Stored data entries
--- START ---
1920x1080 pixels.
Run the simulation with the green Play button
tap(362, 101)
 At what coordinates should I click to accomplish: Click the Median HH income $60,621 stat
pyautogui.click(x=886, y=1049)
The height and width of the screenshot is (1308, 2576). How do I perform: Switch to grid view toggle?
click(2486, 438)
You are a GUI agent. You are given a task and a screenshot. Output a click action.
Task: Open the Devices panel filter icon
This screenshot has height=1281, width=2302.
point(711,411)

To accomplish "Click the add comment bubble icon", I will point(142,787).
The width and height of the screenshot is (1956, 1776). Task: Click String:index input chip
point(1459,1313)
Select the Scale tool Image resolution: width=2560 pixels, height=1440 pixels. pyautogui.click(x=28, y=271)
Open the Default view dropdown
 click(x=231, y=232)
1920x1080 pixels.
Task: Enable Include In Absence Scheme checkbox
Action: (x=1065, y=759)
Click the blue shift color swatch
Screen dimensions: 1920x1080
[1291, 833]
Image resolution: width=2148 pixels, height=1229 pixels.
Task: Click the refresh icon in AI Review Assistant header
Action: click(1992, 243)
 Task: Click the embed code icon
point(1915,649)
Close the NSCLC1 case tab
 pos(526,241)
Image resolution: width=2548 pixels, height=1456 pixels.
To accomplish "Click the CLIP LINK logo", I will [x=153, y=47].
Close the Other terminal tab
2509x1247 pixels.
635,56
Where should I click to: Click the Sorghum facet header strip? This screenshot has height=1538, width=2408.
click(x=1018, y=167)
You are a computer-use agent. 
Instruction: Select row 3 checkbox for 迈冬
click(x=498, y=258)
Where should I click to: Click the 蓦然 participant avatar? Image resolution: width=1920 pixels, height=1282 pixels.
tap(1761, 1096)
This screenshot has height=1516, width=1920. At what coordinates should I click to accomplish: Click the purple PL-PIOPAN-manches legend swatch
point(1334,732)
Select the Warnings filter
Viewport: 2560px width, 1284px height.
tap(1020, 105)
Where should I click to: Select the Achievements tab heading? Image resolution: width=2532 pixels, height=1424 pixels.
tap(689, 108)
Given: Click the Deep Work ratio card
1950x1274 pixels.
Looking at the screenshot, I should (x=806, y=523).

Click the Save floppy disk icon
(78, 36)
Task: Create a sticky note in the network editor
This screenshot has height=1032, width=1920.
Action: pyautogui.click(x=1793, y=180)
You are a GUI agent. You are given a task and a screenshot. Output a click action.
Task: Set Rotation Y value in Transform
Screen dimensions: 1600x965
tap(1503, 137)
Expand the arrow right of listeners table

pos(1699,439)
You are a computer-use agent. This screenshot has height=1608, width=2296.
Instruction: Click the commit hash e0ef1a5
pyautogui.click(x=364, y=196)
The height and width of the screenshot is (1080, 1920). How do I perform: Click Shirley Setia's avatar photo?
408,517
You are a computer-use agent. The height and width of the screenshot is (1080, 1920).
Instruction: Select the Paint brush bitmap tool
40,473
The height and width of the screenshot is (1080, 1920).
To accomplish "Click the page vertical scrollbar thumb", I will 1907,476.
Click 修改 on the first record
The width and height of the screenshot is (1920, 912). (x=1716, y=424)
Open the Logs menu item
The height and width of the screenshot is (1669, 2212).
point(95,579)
--- END ---
Starting from the line with "Instruction: Click the commit hash e0ef1a5", write out every remaining line of the data above exactly, the final line included, and nothing before it.

## ANSWER SPACE:
Instruction: Click the commit hash e0ef1a5
pyautogui.click(x=364, y=196)
The height and width of the screenshot is (1080, 1920). How do I perform: Click Shirley Setia's avatar photo?
408,517
You are a computer-use agent. The height and width of the screenshot is (1080, 1920).
Instruction: Select the Paint brush bitmap tool
40,473
The height and width of the screenshot is (1080, 1920).
To accomplish "Click the page vertical scrollbar thumb", I will 1907,476.
Click 修改 on the first record
The width and height of the screenshot is (1920, 912). (x=1716, y=424)
Open the Logs menu item
The height and width of the screenshot is (1669, 2212).
point(95,579)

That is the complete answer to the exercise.